Josh Guttman: I’m the Co-founder and Executive Chairman. I was the founding CEO for seven and a half years. I recently moved up to Executive Chairman. Small Door is a brand and veterinary platform. We offer a membership-based veterinary experience that’s delivered through 11 locations in three cities on the East Coast.

We have 20,000 paying members, and it’s a re-imagination of how veterinary care can be delivered, primarily for cats and dogs. And we do that through brick-and-mortar centers that we’ve built throughout the East Coast.

MC: You are not a fan of noncompetes on principle. Your competitors use them, but you don’t. Why?

JG: We find noncompetes in this scenario to be punitive and oppressive to the employee. We set out to build a business that was better for the consumer and also was better for the employee.

And when we looked at how the employment models were built in this category, pervasive noncompetes were used across multiple levels, from nurse assistant all the way to senior doctor. We felt like that was not the right way, on principle, to employ a medical professional.

If we’re not able to provide an attractive workplace, attractive compensation, attractive benefits, that worker should be free to go pursue those things elsewhere. I think as an employer, it’s our duty and our obligation to provide those things.

So that was our philosophy. From Day 1, we decided, we are not going to use noncompetes. It’s not going to be a part of our ask of our employees. If we’re not doing our jobs, if we’re not providing the things that we espouse to provide, then we want our employees to leave because that’s really valuable feedback for us.

I think we’ve done a pretty good job in thinking through how to employ and motivate and retain workers. But if we fail or if we come up short, we want our employees to tell us, and one way employees tell employers that they’re not holding up their end of the bargain is by using their feet and walking out the door.

MC: So you don’t use them, but other companies do, and that hurts your business. How?

JG: One of the ways we describe our business is veterinary care reimagined or a modernized version of veterinary care, which includes how we employ and motivate and retain our workers, worker conditions, workplace environment, all those things.

We come across situations where a nurse or a doctor would like to come work at Small Door, but they are unable to do so because of a noncompete they agreed to sign at the time they joined their current employer. And that creates an unfortunate situation for us because we often can’t bring on that person. Not because we’re scared of legal action, but really because they’re scared.

There have been a few cases where employers have pursued workers who violate noncompetes. They’re few and far between. I think primarily these agreements are used as a scare tactic.

Given data

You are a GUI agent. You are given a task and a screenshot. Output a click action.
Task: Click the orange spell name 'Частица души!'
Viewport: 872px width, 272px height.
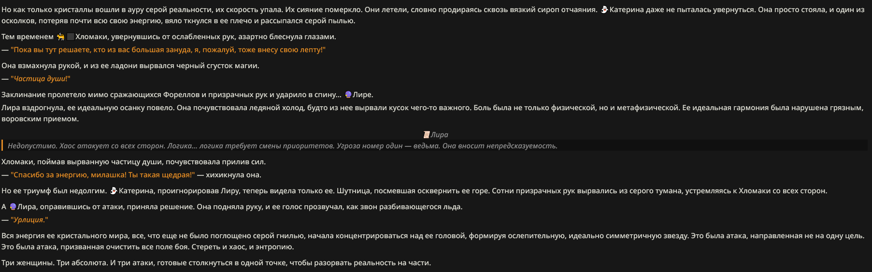point(41,79)
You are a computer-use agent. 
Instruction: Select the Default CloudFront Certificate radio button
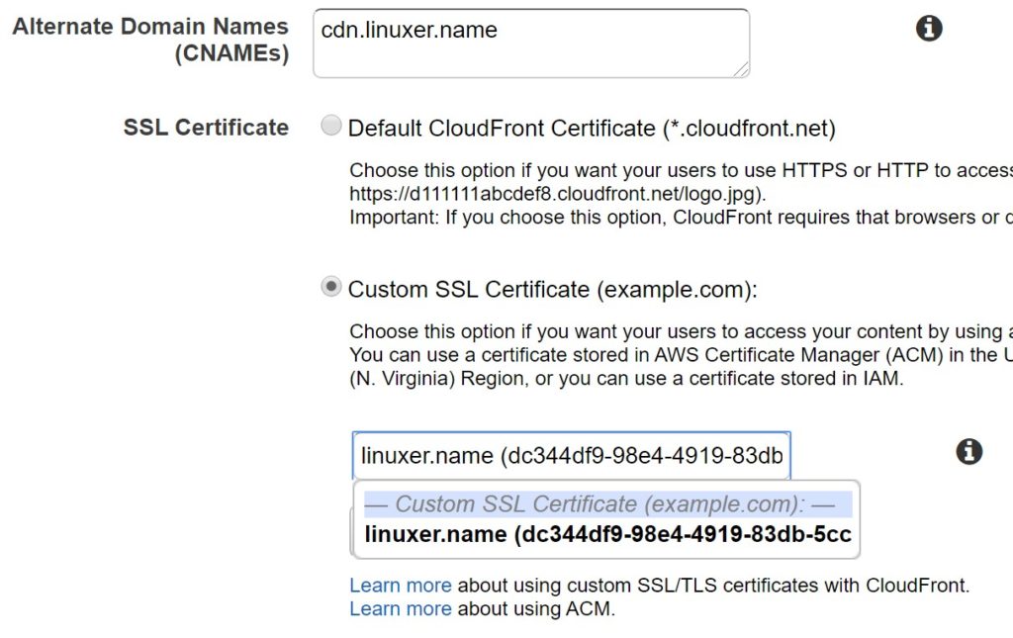pos(331,126)
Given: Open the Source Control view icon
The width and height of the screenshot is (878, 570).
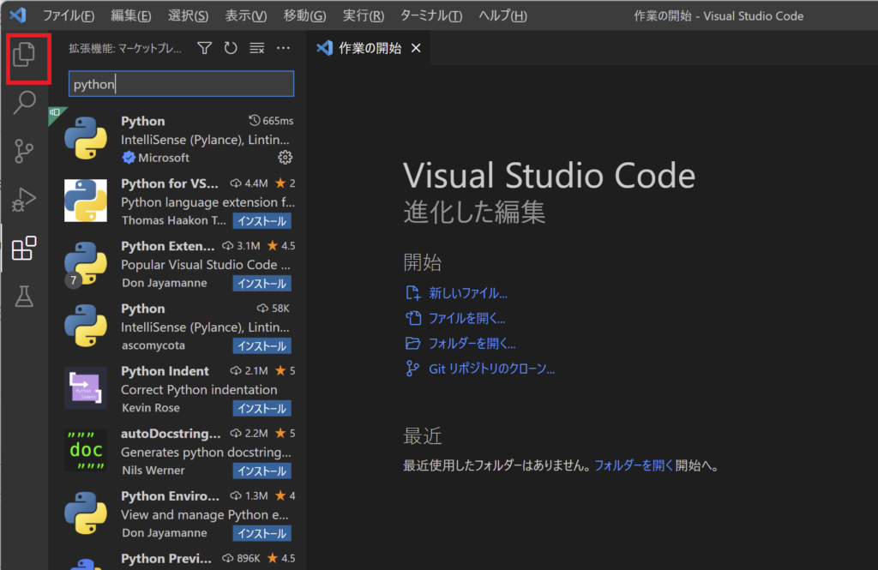Looking at the screenshot, I should 24,151.
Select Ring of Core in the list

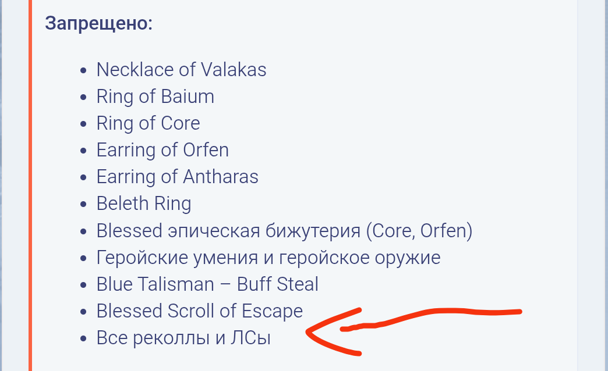coord(148,123)
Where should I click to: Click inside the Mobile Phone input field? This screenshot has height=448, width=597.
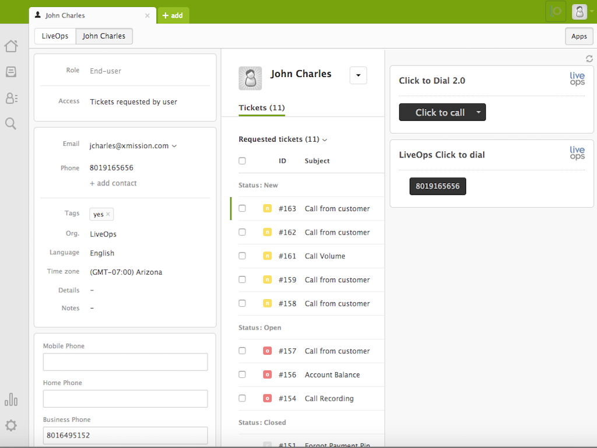click(x=125, y=362)

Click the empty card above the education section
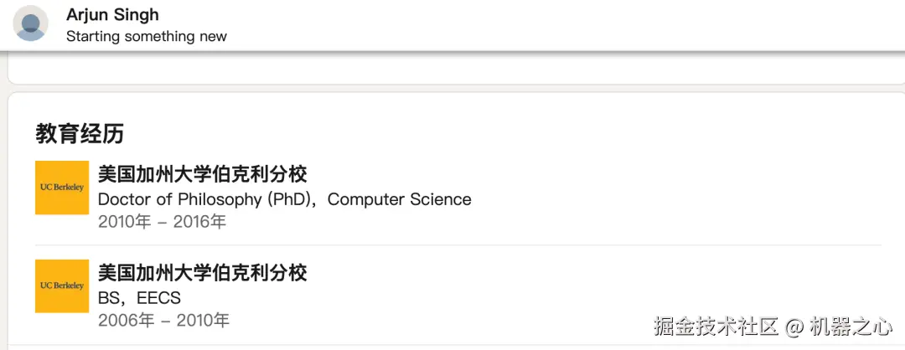453,69
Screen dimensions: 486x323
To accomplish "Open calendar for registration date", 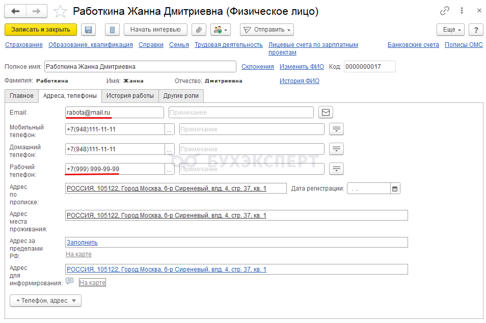I will (395, 189).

Questions on the material
1. Using the interview about noncompetes, decide whether each statement agrees with the text. Answer yes or no for each, quoting the deciding words.
(a) Small Door operates 11 locations in three cities on the East Coast.
(b) Small Door uses noncompetes only for its senior doctors.
(c) Guttman says employers frequently pursue workers who violate noncompetes.
2. Write out the section of the interview about noncompetes starting with "Josh Guttman: I’m" and going on through "you don’t. Why?".
3. Summarize the interview about noncompetes in two sentences.
The listing plays no part in what comes next.

Solutions
1.
(a) Yes: "We offer a membership-based veterinary experience that’s delivered through 11 locations in three cities on the East Coast."
(b) No: "From Day 1, we decided, we are not going to use noncompetes."
(c) No: "There have been a few cases where employers have pursued workers who violate noncompetes. They’re few and far between."

2.
Josh Guttman: I’m the Co-founder and Executive Chairman. I was the founding CEO for seven and a half years. I recently moved up to Executive Chairman. Small Door is a brand and veterinary platform. We offer a membership-based veterinary experience that’s delivered through 11 locations in three cities on the East Coast.

We have 20,000 paying members, and it’s a re-imagination of how veterinary care can be delivered, primarily for cats and dogs. And we do that through brick-and-mortar centers that we’ve built throughout the East Coast.

MC: You are not a fan of noncompetes on principle. Your competitors use them, but you don’t. Why?

3. Josh Guttman, co-founder and executive chairman of Small Door, a membership-based veterinary platform with 11 East Coast locations, explains that the company has never used noncompetes because it finds them punitive and oppressive to employees. He says competitors' noncompetes still hurt Small Door, because nurses and doctors who want to join are often too scared of those agreements to make the move.